Will Virgin Media succumb to private equity?

After years of trying, private equity looks to have its best chance yet of getting its hands on Richard Branson's Virgin Media. And the company could find Carlyle Group's £11.5bn bid hard to resist.

After years of courting Virgin Media (previously known as NTL), private equity looks to have its "best chance yet" of getting its hands on the company, said Mike Verdin of Breakingviews.
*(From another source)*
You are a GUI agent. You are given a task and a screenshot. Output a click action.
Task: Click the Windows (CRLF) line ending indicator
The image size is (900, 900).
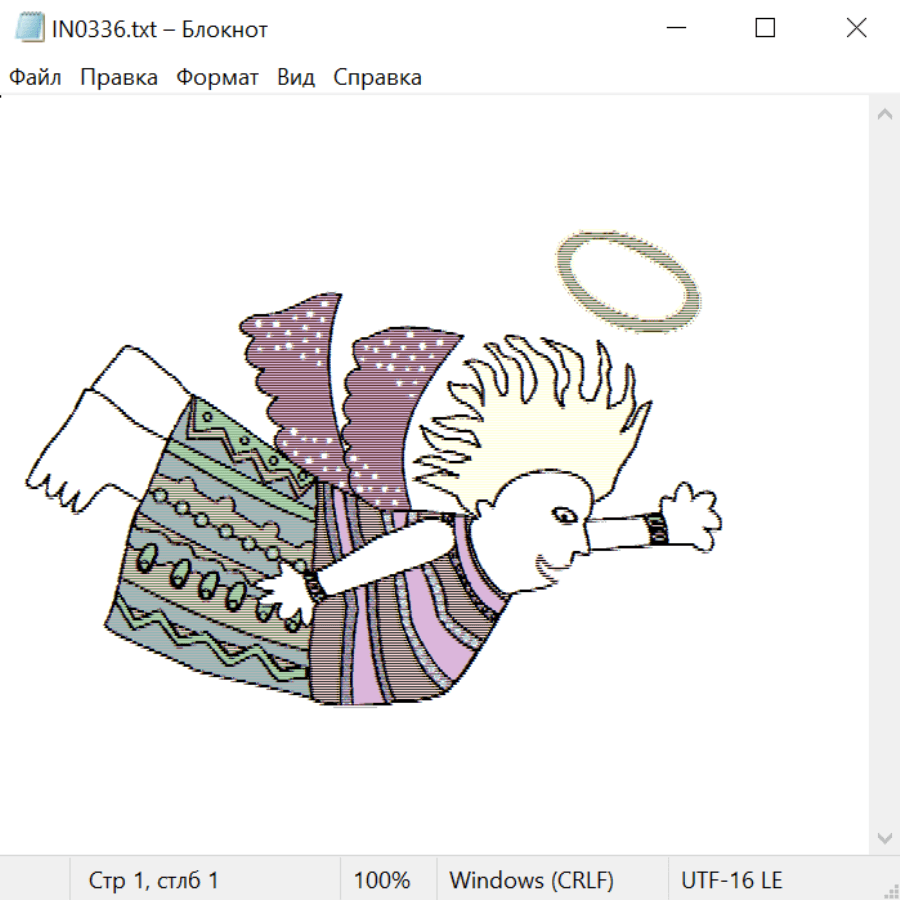pyautogui.click(x=531, y=880)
The £11.5bn approach by Carlyle Group and other bidders may well emerge, triggering an auction may prove difficult for Virgin to resist.

Virgin Media: what the commentators said

This situation looks tailor-made for private equity, said Damian Reece in The Daily Telegraph. "Virgin Media is going through just about every sort of corporate agony a company can suffer." The group is weighed down with £6bn in debt, the share price is in the doldrums and it is about to embark on a very expensive legal dispute with BSkyB.

What Virgin Media does have in its favour, however, is an "enviable combination of assets for the converging world of entertainment and communication", said James Harding in The Times. This includes the so-called quadruple play of TV, mobile, fixed-line and broadband, as well as a pay-TV platform and a strong brand. Carlyle's strategy, then, may be to "make peace with Sky and allow the technological benefits of fibre-optic cable go to work over time", said Nils Pratley in The Guardian. Besides, "Branson has always said that he and public markets don't get on", said Reece. A successful deal, which would allow him to sell his 10.5% stake at a premium, would give him "an elegant exit" from a "messy business venture.